No hay nada determinado por la naturaleza de Dios que no esté determinado por la voluntad de Dios. “Cuando afirmamos que Dios es santo, no queremos decir que Él hace lo correcto, simplemente queriéndolo, sino que lo quiere porque es correcto. Debe haber, por lo tanto, algún estándar absoluto de justicia”, es como un supuesto maestro de la Biblia se ha expresado recientemente. Incluso si se dijera que el “estándar absoluto de justicia” es la naturaleza divina, si por esto se entiende la naturaleza de Dios como separada de Su voluntad determinante, la expresión es, por decir lo menos, defectuosa y engañosa. La voluntad de Dios es una parte esencial de Su naturaleza, y por lo tanto Su voluntad es “el estándar absoluto de lo correcto”. La voluntad de Dios no es algo relativo, dependiente y determinado; sino que es soberana, imperial, reinante.
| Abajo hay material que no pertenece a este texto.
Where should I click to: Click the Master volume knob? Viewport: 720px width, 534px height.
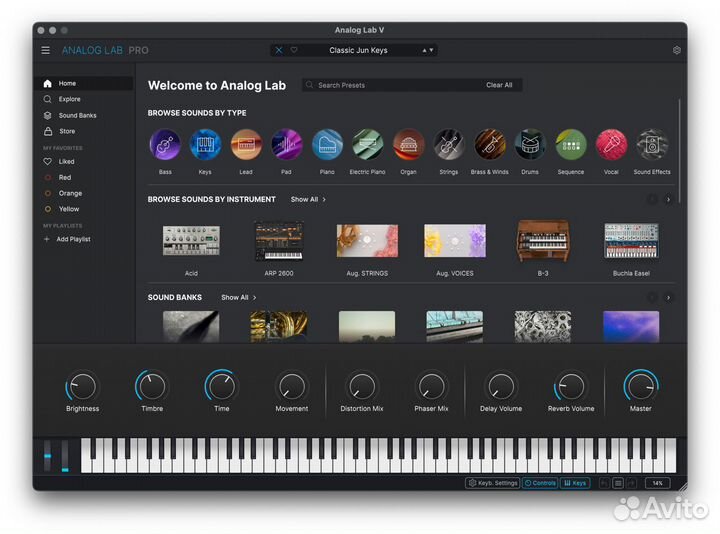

Dios mismo es el estándar supremo y absoluto de justicia. Al hombre se le ordena reconocer una norma de justicia fuera de sí mismo y por encima de él, y su voluntad y conducta deben conformarse a ella. Ese estándar de justicia es la voluntad revelada de Dios. Pero ¿razonaremos a partir de esto que Dios también reconoce un estándar de justicia al cual Su voluntad debe ser conformada, un estándar que hace lo correcto, y lo correcto siendo hecho correcto, Él lo quiere porque es correcto? Ciertamente que no. La verdad es que descubrimos mejor lo que la naturaleza de Dios requiere que Él haga, observando lo que Él, por Su voluntad, realmente hace. Cuando Dios dice: “Tendré misericordia del que yo tenga misericordia” (Romanos 9:15), ciertamente pone ante nosotros Su voluntad, en su mayor libertad y soberanía. Pero este acto supremo de gracia soberana es el acto de Dios mismo, un acto en el que toda la naturaleza de Dios (Su voluntad incluida en esa naturaleza) lo movió.
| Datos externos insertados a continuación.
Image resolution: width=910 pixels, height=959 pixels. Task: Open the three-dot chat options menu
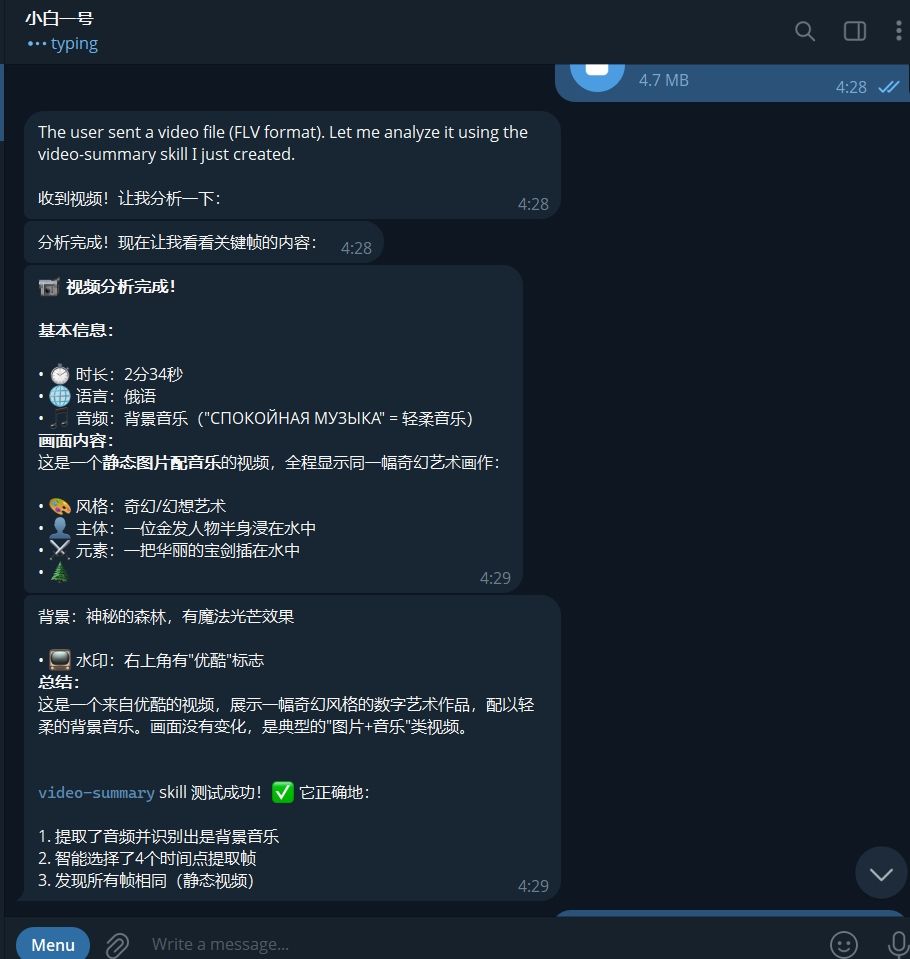point(898,31)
No logramos rastrear nada hasta su fuente original a menos que lo rastreemos hasta la voluntad soberana de Dios. Esto es cierto tanto para la creación, como para la providencia y para la redención. Dios no estaba obligado a crear este mundo; lo hizo simplemente porque le agradó mucho (Apocalipsis 4:10). Habiéndolo creado, cuando Adán cayó, bien podría haber dejado que toda la raza pereciera en sus pecados, y lo habría hecho, a menos que Su voluntad soberana, previamente hubiera determinado lo contrario. La justicia no requería que interviniera en misericordia, porque como el justo Gobernador del mundo, Él podría haber procedido a defender la autoridad de Su ley exigiendo su castigo sobre todos los desobedientes, y así haber dado a los ángeles no caídos un ejemplo más de Su terrible venganza. La justicia tampoco requería que rescatara a ninguno de sus súbditos rebeldes de la miseria que habían traído sobre sí mismos, porque Él ya había dado una exhibición completa de eso en la creación. Tampoco su amor, considerado abstractamente, exigió que se le proporcionara un Salvador; si ese hubiera sido el caso, también se habría dado a los ángeles que cayeron.
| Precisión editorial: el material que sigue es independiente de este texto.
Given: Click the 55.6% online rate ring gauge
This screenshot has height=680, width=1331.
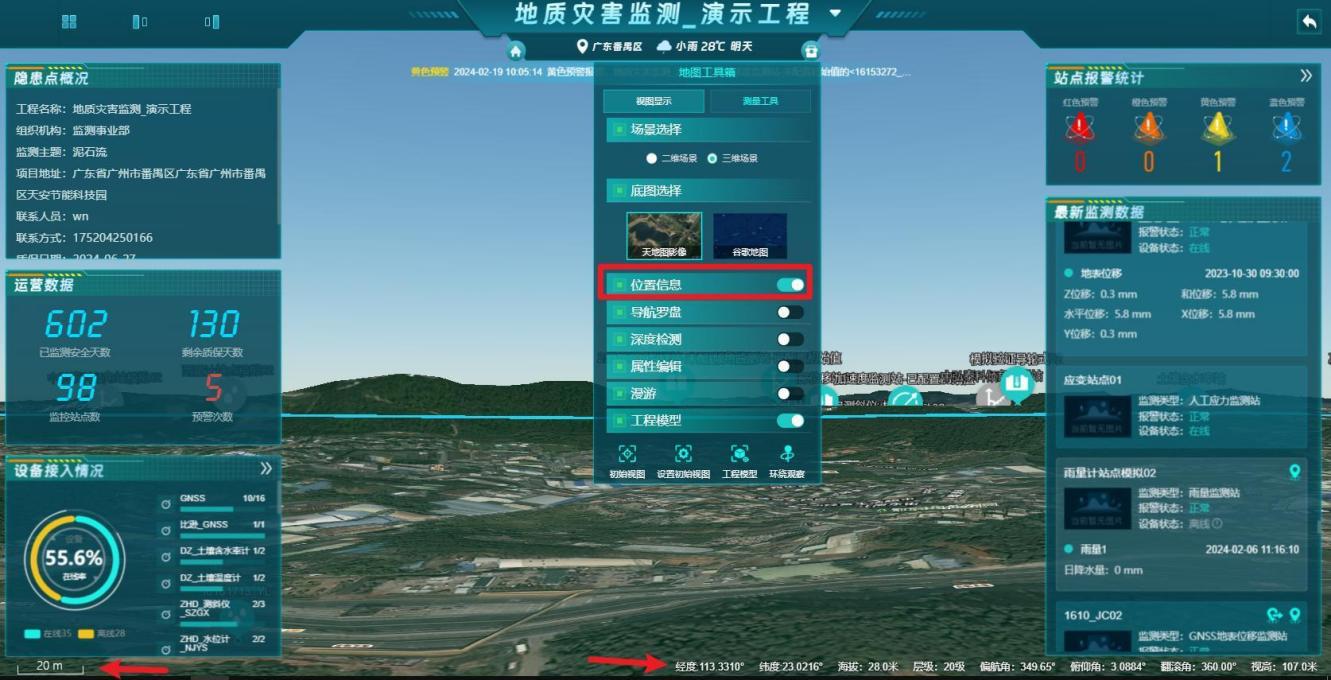Looking at the screenshot, I should click(x=75, y=559).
Es necesario señalar que la gloria manifestativa de Dios no depende de la exhibición de ningún atributo en particular, sino más bien de la exhibición de todos ellos, en plena armonía y en ocasiones apropiadas. Él es glorificado cuando otorga bendiciones a los justos, y es igualmente glorificado cuando inflige castigo a los malvados. La gloria manifestativa de Dios consiste en la revelación de Su carácter a Sus criaturas; sin embargo, esto es puramente opcional de Su parte: es bastante voluntario, y no contribuye en nada a Su felicidad, y podría haber sido retenido si Él así lo hubiera querido. Sin embargo, como Dios siempre actúa de manera consistente consigo mismo, si se muestra a sus criaturas, el descubrimiento siempre corresponderá a la grandeza y excelencia de su naturaleza.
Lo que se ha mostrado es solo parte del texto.